O otimismo de Konder, no entanto, caminha na contramão da perspectiva apresentada pela secretária municipal de Fazenda, Rosemary Macedo. A imprevisibilidade da pandemia tem levado o município, segundo ela, a adotar medidas drásticas em função da queda na arrecadação. E em seu entendimento, contrariando as análises do vereador Paulo Messina e do professor Sergio André Rocha, os recursos do ISS destinados à cultura são, sim, resultantes de receitas vinculadas à legislação municipal.
— A Lei 6.737/2020 suspende todas as vinculações, tendo em vista a necessidade de maior autonomia do Poder Executivo para manter os serviços essenciais à população — enfatiza Rosemary. — Os recursos do ISS serão liberados de acordo com a devida entrada nos cofres do Tesouro.
Ela não esclarece, no entanto, como foram aplicados ou de que forma vem administrando os R$ 38,9 milhões que ainda teria em caixa do ISS da Cultura, pois pagou somente R$ 5 milhões dos R$ 43,9 milhões já recolhidos.

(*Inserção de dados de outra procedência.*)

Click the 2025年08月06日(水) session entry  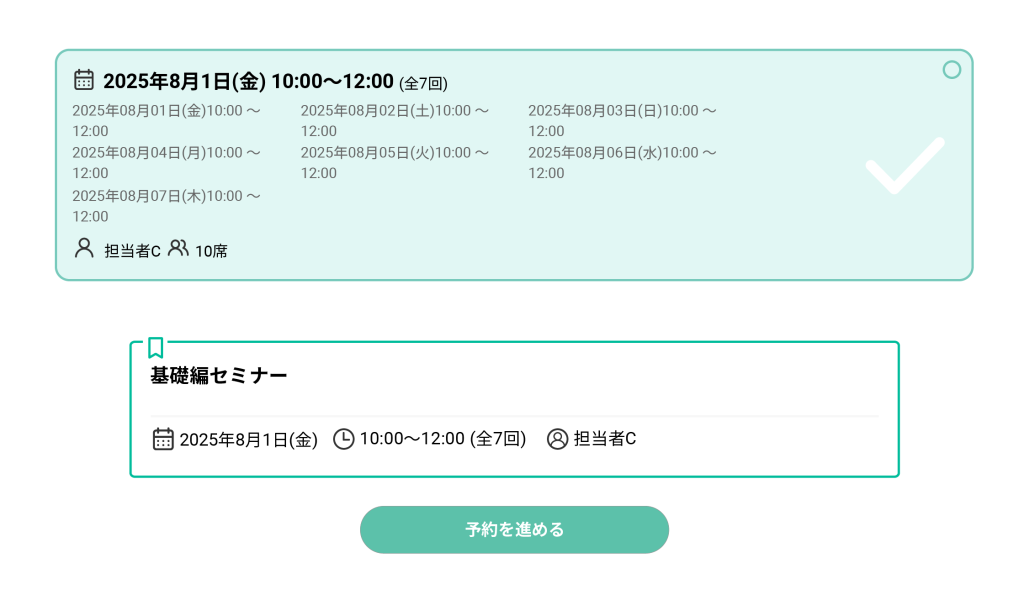click(x=622, y=163)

Carlos Alexandre Azevedo Campos, doutor em Direito Público pela Uerj, onde ministra aulas de Direito Financeiro e Tributário, faz coro à tese da secretária municipal de Fazenda:
— Ao conceder benefício fiscal em contrapartida aos incentivos dados por contribuintes a projetos culturais, a Lei do ISS acaba promovendo autêntica vinculação prévia de receita do imposto. O próprio STF (Supremo Tribunal Federal) tem esse entendimento.
Neste imbróglio jurídico, enquanto medidas efetivas de socorro aos trabalhadores da Cultura não forem apresentadas ou formalizadas pela prefeitura, artistas, produtores e técnicos não têm dúvidas quanto ao subtexto contido na lei e no decreto municipal do pre
feito Marcelo Crivella: “Vocês que lutem!”